Question

If the ratio between the sum of first n terms of two A.P's is $7n+1:4n+27$ then the ratio of $11$th terms is :

Answer 1

Let $a_1,d_1$ be the first term and common difference of $1^{st}$ AP.

and $a_2,d_2$ be the first term and common difference of $2^{nd}$ AP.

Given that,

$\frac{\frac{n}{2}(2a_1+(n-1\left)d_1\right)}{\frac{m}{2}(2a_2+(n-1\left)d_2\right)}=\frac{7n+1}{4n+27}$

$\Rightarrow \frac{2a_1+(n-1)d_1}{2a_2+(n-1)d_2}=\frac{7n+1}{4n+27}$ _________ (I)
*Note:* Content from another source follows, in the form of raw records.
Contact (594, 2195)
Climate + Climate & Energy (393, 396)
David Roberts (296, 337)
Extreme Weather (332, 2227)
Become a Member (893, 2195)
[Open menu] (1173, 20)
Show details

Ratio of ${11}^{th}$ terms of two AP's is

$\frac{a_1+(11-1)d_1}{a_2+(11-1)d_2}=\frac{a_1+10d_1}{a_2+10d_2}=\frac{2(a_1+10d_1)}{2(a_2+10d_2)}$

$\Rightarrow \frac{a_1+(11-1)d_1}{a_2+(11-1)d_2}=\frac{2a_1+20d_1}{2a_1+20d_2}$ _______ (II)

Substituting, m=21, in (I) we get

$\frac{2a_1+(21-1)d_1}{2a_2+20d_2}=\frac{7\left(21\right)+1}{4\left(21\right)+27}$

$\frac{2a_1+20d_1}{2a_1+20d_2}=\frac{148}{111}$

$\Rightarrow \frac{2(a_1+10d_1)}{2(a_2+10d_2)}=\frac{148}{111}$

$\Rightarrow \frac{a_1+10d_1}{a_2+10d_2}=\frac{4}{3}$

$\therefore$ Ratio of 11 terms is 483.